YOUR TASK: From the listing below, pull out the lines that hold "agent".

RAW DATA:
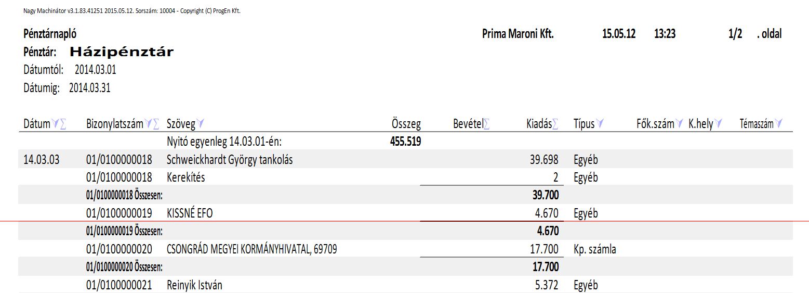Click the sum icon next to Kiadás
The image size is (809, 293).
point(555,124)
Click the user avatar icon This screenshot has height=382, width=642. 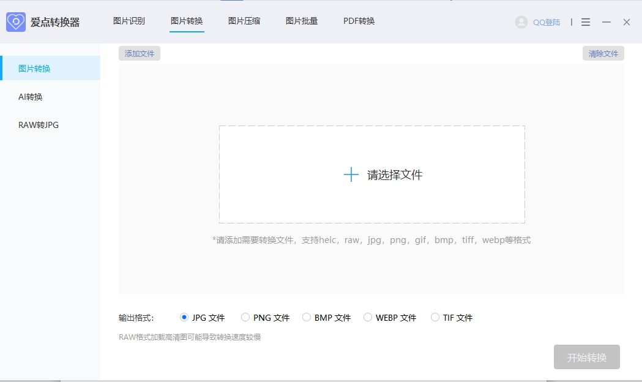tap(521, 22)
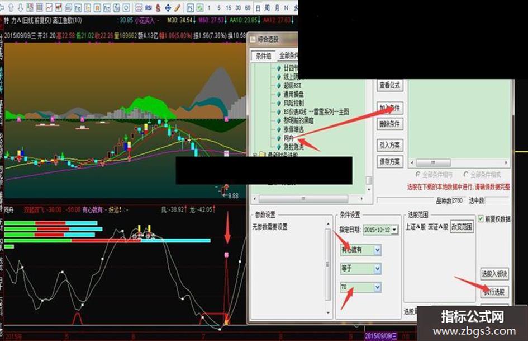The width and height of the screenshot is (528, 341).
Task: Select the pencil drawing tool
Action: click(x=178, y=7)
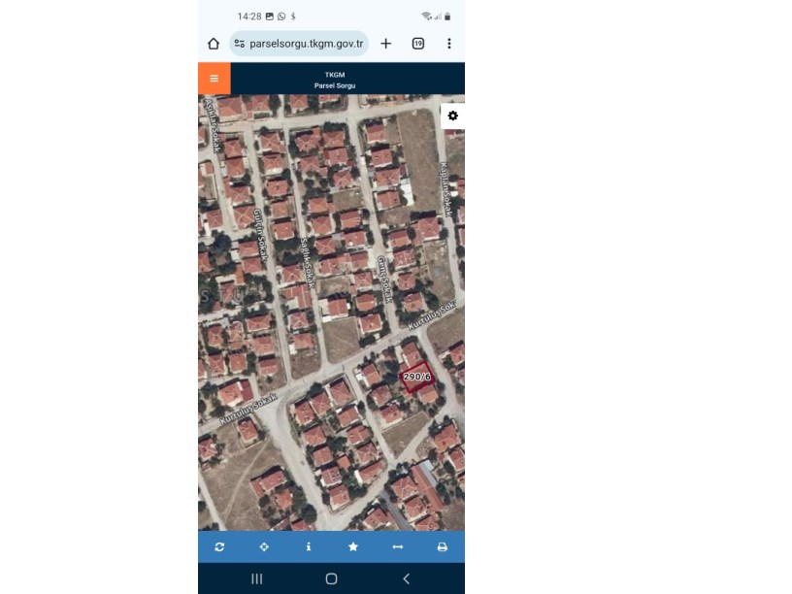
Task: Open browser three-dot menu
Action: coord(449,44)
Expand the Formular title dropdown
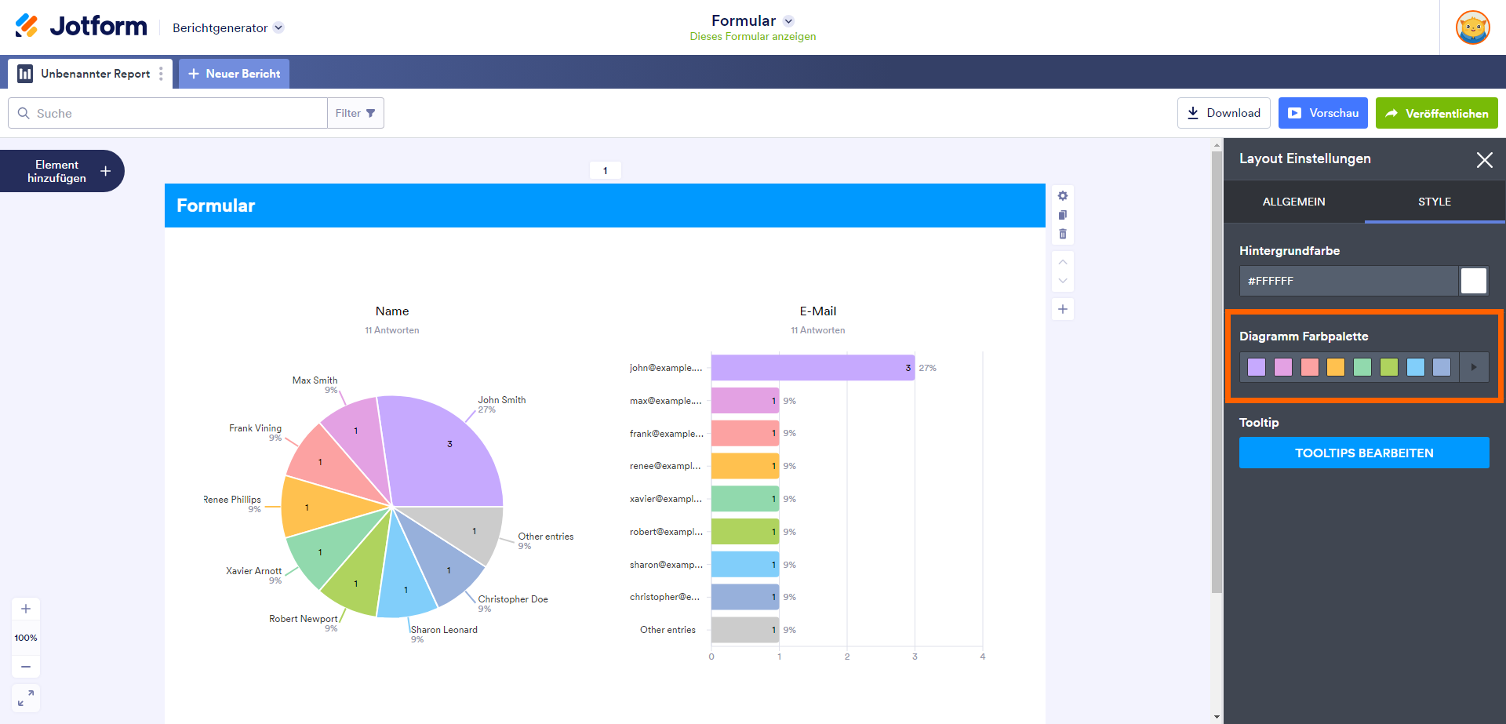1506x724 pixels. click(x=788, y=21)
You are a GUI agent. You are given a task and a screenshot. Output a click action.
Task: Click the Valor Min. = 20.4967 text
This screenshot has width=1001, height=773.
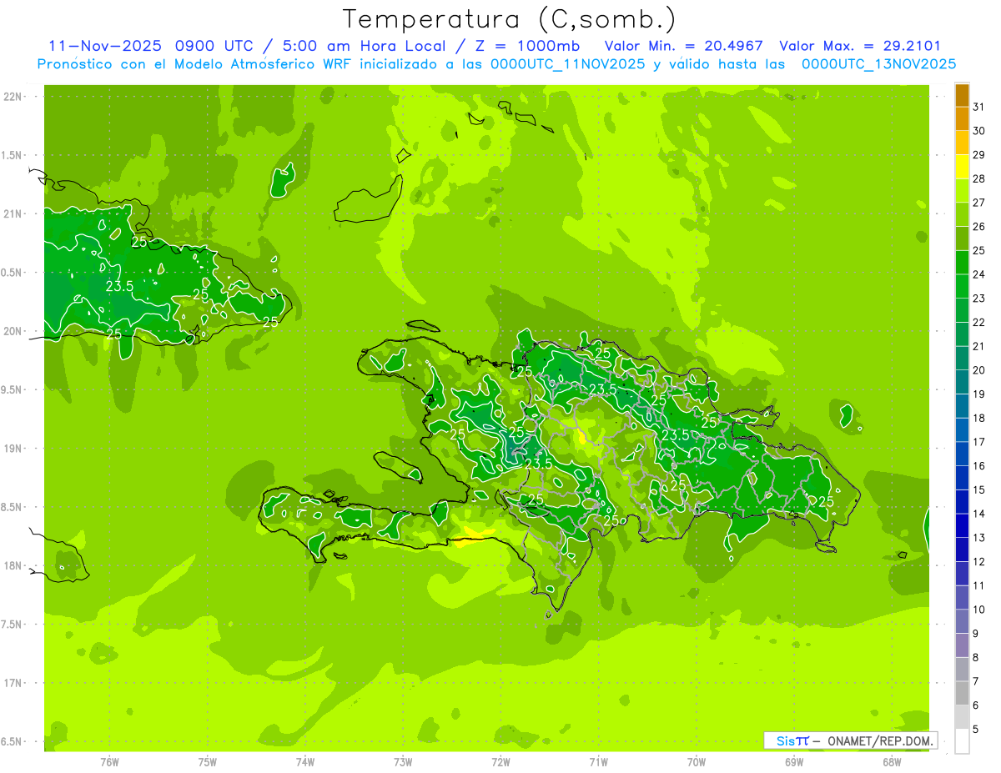tap(683, 46)

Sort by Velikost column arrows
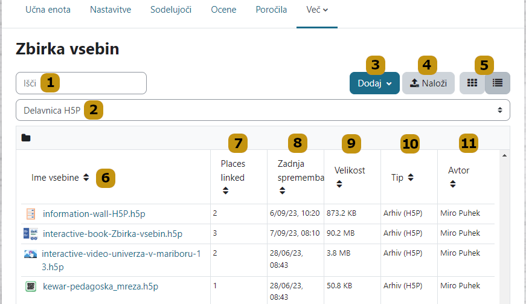[x=339, y=184]
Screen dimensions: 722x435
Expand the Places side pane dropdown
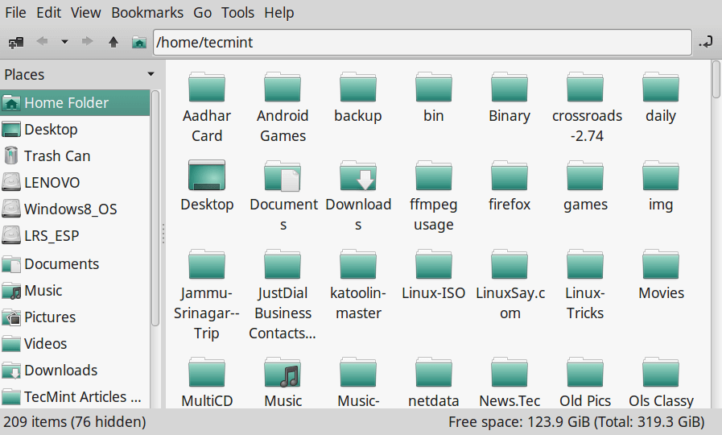[x=151, y=75]
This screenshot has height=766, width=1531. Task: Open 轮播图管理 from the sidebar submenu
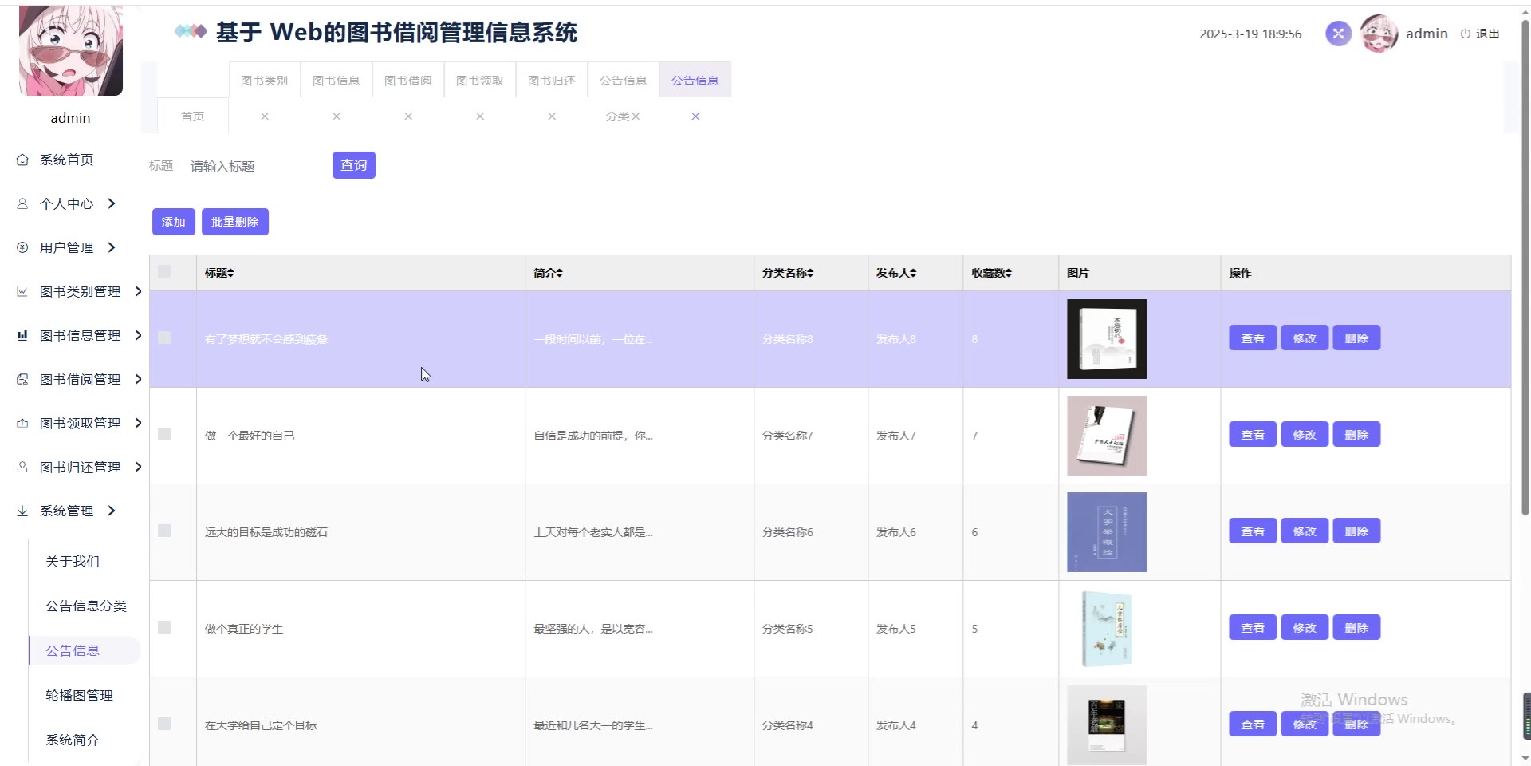pos(79,695)
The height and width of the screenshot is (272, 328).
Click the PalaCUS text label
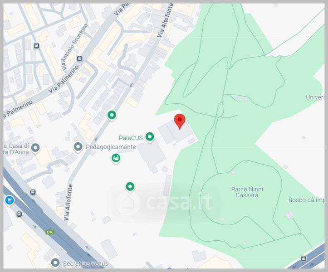(131, 137)
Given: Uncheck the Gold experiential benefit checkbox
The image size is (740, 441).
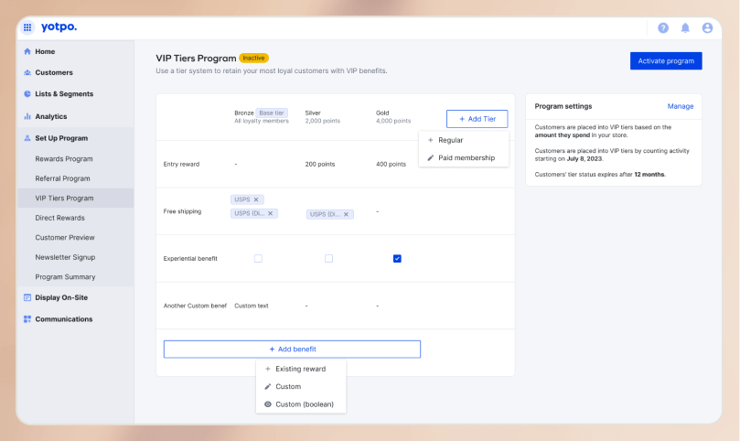Looking at the screenshot, I should (x=397, y=259).
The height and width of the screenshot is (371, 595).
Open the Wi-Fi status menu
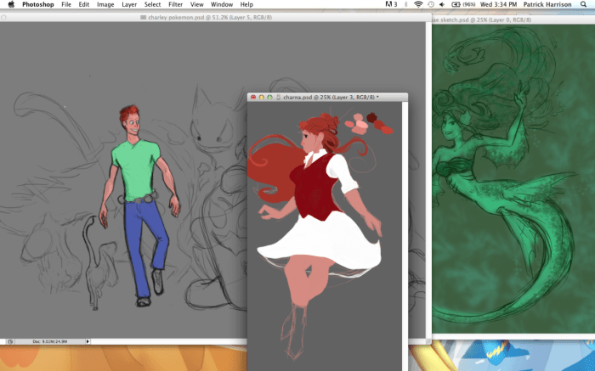pyautogui.click(x=418, y=5)
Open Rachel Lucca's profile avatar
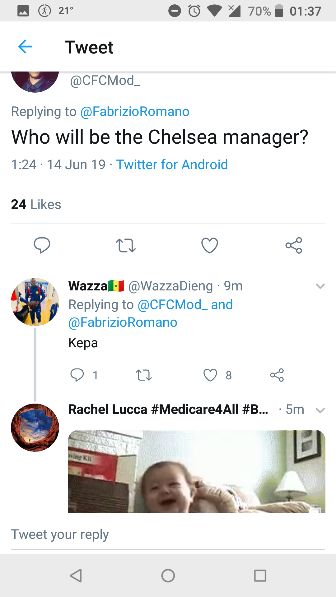Viewport: 336px width, 597px height. click(x=35, y=428)
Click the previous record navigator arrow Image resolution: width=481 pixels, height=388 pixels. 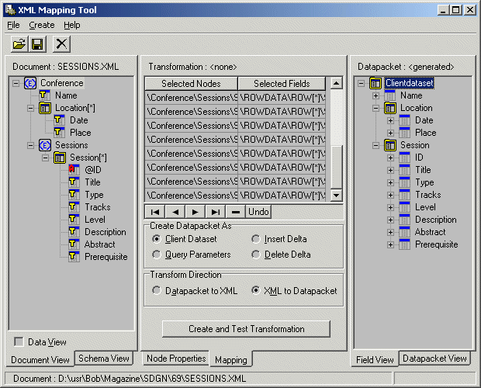pyautogui.click(x=175, y=212)
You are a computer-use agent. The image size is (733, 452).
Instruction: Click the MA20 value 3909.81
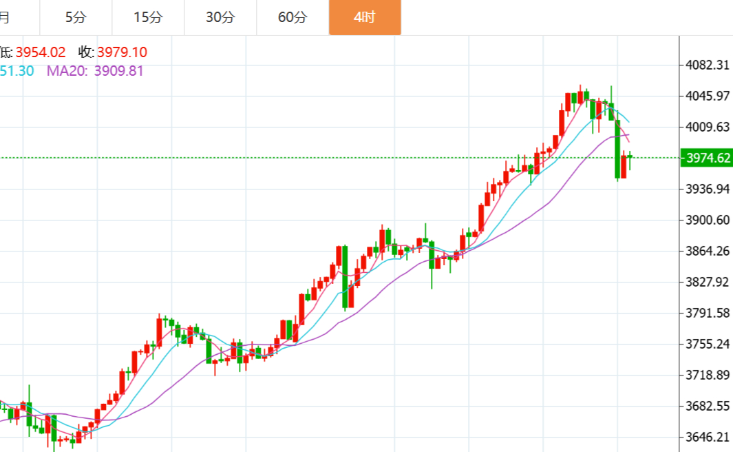118,70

REPLY TO THE EXERCISE:
You are a GUI agent. You are given a task and a screenshot. Output a click action.
You are a computer-use agent. The image size is (733, 452).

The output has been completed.